April 13 2013 - August 31 2013

Words in MAM's Contemporary American Indian Art Collection


For Advice Call 1-800-COYOTE is an exhibition featuring a selection of artists from the MAM’s Contemporary American Indian Art Collection that accentuate words in their compositions. The exhibition features the accomplished artists Jaune Quick-To-See Smith (Salish-Kootenai, Métis-Cree, Shoshone-Bannock), Corwin Clairmont (Salish-Kootenai), Peter Robinson (Maori), Jason Elliot Clarke (Algonquin), Melanie Yazzie (Dine, Navajo), Gail Tremblay (Mi'kmaq/Onandaga), George Longfish (Seneca, Tuscarora), Ramon Murillo (Shoshone-Bannock), and Bently Spang (Tsitsistas/Suhtai (Northern Cheyenne) Nation). Each artist incorporates the word into their artwork in a unique way.

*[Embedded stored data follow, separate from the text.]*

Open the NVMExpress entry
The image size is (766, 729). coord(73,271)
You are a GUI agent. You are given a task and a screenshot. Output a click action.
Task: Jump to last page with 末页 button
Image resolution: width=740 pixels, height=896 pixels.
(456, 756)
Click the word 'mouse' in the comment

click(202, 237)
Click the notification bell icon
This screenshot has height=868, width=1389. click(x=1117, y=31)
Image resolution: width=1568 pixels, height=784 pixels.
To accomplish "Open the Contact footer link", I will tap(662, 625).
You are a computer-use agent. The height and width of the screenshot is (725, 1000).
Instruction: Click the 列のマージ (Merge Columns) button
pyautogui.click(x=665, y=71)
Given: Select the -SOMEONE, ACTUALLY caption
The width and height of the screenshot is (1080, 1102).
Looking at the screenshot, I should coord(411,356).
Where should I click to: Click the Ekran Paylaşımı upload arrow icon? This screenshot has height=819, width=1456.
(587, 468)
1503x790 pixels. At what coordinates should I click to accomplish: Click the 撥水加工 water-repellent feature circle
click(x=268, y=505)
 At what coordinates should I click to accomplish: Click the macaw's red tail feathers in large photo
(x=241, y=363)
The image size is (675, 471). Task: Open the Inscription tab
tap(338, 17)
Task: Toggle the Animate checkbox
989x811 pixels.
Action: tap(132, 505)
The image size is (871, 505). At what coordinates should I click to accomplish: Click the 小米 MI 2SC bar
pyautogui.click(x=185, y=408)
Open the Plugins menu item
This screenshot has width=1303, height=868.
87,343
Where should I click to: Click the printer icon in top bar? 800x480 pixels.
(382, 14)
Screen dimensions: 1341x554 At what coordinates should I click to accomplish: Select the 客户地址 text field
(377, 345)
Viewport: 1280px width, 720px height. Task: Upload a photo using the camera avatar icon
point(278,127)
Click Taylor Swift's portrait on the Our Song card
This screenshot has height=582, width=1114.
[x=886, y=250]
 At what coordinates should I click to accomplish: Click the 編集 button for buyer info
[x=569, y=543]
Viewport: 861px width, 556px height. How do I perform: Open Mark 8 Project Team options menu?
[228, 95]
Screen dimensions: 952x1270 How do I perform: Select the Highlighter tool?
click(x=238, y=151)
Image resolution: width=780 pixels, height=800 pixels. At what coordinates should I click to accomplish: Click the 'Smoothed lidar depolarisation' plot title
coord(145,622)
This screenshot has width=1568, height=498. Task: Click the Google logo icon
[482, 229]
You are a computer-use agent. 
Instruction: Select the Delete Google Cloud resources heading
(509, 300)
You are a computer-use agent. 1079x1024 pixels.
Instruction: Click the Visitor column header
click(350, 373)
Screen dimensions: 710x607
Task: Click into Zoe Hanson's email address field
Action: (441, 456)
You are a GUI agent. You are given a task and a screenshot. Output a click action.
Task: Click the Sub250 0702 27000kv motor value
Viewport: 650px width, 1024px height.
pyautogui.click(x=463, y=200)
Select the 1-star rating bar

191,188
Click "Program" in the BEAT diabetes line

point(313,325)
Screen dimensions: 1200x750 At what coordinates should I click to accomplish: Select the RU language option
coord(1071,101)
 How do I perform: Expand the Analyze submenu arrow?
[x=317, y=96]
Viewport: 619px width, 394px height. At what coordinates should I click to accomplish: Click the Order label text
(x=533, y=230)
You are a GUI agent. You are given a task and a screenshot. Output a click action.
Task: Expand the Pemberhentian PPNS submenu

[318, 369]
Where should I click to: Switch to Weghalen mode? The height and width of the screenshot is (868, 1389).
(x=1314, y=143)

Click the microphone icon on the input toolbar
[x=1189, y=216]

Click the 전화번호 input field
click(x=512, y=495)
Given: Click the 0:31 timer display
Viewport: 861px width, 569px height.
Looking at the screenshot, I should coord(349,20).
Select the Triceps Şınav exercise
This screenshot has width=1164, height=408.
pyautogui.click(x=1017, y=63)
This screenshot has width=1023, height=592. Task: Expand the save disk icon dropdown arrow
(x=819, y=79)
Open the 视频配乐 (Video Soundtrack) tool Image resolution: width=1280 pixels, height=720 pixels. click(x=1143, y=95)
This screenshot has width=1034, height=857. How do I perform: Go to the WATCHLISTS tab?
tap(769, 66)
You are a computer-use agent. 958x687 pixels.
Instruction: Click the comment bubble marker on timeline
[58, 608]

The presence of words both as a compositional element and as direct content messengers is taken for granted today, but in the past, the notion of lettering in a work of art was considered taboo. “Graphic Design,” “Advertising,” and the “Book Arts” were clearly delineated from the “Fine Arts.” In the mid-19th century, many modern movements rebelled against the rules handed down by the fine arts academies established by European despots. The Cubists were the first to use collage and actual text in their paintings in the 1910s. During WWI, the DaDa artists freely used language in their artwork, performances and films, and other modernist movements such as Surrealism soon followed suit. The Pop Art era, beginning in the late 1950s, pioneered by Warhol, Rauschenberg, Lichtenstein, and others, smashed down the wall between the graphic arts and the world of “high art.” The conceptual artists of the late 1960s strongly incorporated text into their art, and artists such as Jenny Holzer, Ed Ruscha, and Barbara Kruger also popularized the use of text in art. By the mid-1970s, graffiti art broke into the realm of “high art,” further infusing the art world with text-based painting.

There has been an ebb and flow of acceptance and usage of words in the art world, with the wide acceptance of words in Pop Art and at the same time an utter rejection of words in the minimalist aesthetic. There is an open acceptance of lettering in Outsider art compositions, and a rejection of lettering amongst practitioners who follow the more romantic and traditional painting styles of landscape, the figure, still life, etc. There are plenty of movements and academic thought that adheres to the adage that if you can use words, then why paint? Painting provides a unique form of expression that cannot be communicated in words.

The artists in this exhibit have chosen the former route, skillfully repurposing advertising imagery, type, and the spoken word, to enhance the visual elements of their compositions while driving home a certain message.

The exhibition is hosted in the Lynda M. Frost Contemporary American Indian Art Gallery, a gallery dedicated to honoring the creative cultural contributions of American Indian people to contemporary art and to ensure that Indian artists will always have a place to celebrate that contribution.